After the arrests on April 22, 1849, the members of the circle were at first detained at the Peter and Paul Fortress. The Commission of Inquiry headed by General Nabokov questioned the prisoners individually on the basis of information supplied by Antonelli, and documents confiscated at the time of the arrest. The trial was to take place according to military law rather than the far more lenient civil law. Of the sixty men originally arrested, fifteen were sentenced to execution by firing squad, others to hard labour and exile. Reviewing the decision the highest military court, the General-Auditariat, ruled that a judicial error had been made and that all the remaining prisoners should be executed. However, when submitting the sentence to the Tsar they included a plea for mercy and a list of lesser sentences.

**Information supplied**
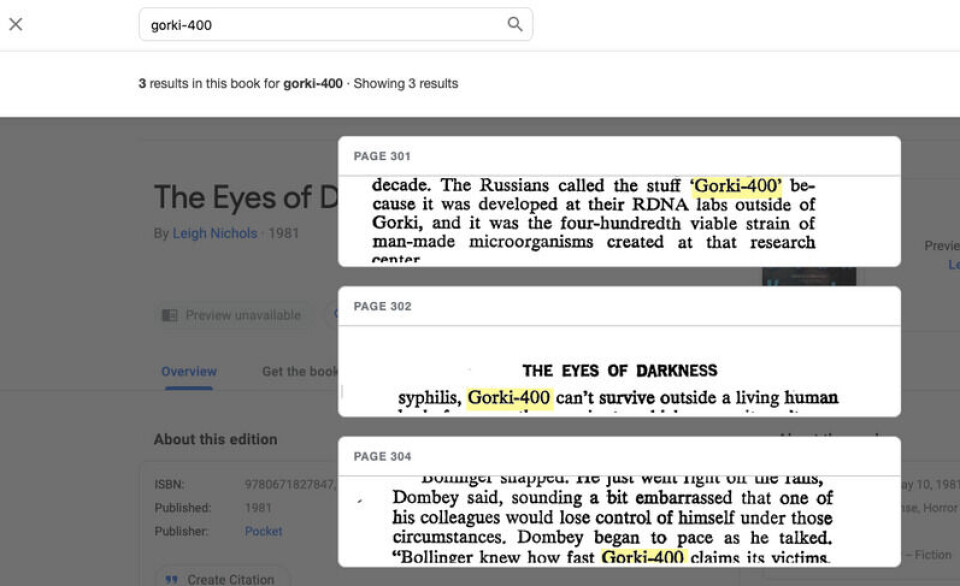Click the Page 304 header label

(382, 456)
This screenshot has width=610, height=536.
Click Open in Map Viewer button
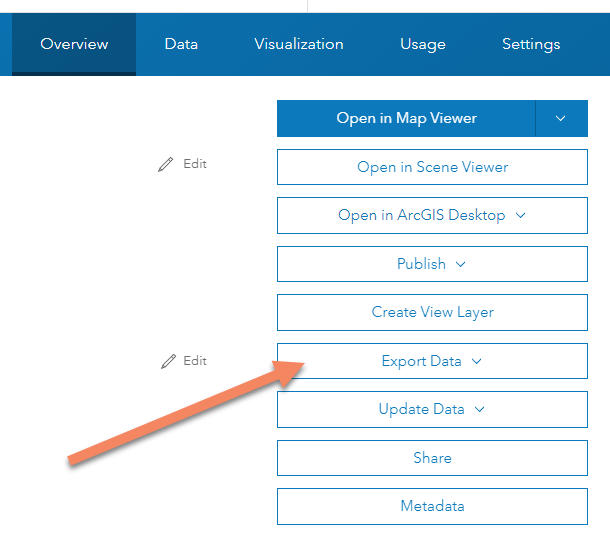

**Problem set**
1. Return the part of the passage about the 1849 arrests starting at "After the arrests" and ending at "of lesser sentences.".
2. For the passage about the 1849 arrests, say whether each statement agrees with it, and quote the words that decide each one: (a) General Nabokov headed the Commission of Inquiry. (b) The trial was held under civil law. (c) Twenty of the sixty men arrested were sentenced to execution by firing squad.

**Answers to the tasks**
1.
After the arrests on April 22, 1849, the members of the circle were at first detained at the Peter and Paul Fortress. The Commission of Inquiry headed by General Nabokov questioned the prisoners individually on the basis of information supplied by Antonelli, and documents confiscated at the time of the arrest. The trial was to take place according to military law rather than the far more lenient civil law. Of the sixty men originally arrested, fifteen were sentenced to execution by firing squad, others to hard labour and exile. Reviewing the decision the highest military court, the General-Auditariat, ruled that a judicial error had been made and that all the remaining prisoners should be executed. However, when submitting the sentence to the Tsar they included a plea for mercy and a list of lesser sentences.

2.
(a) Yes: "The Commission of Inquiry headed by General Nabokov questioned the prisoners individually"
(b) No: "The trial was to take place according to military law rather than the far more lenient civil law."
(c) No: "Of the sixty men originally arrested, fifteen were sentenced to execution by firing squad"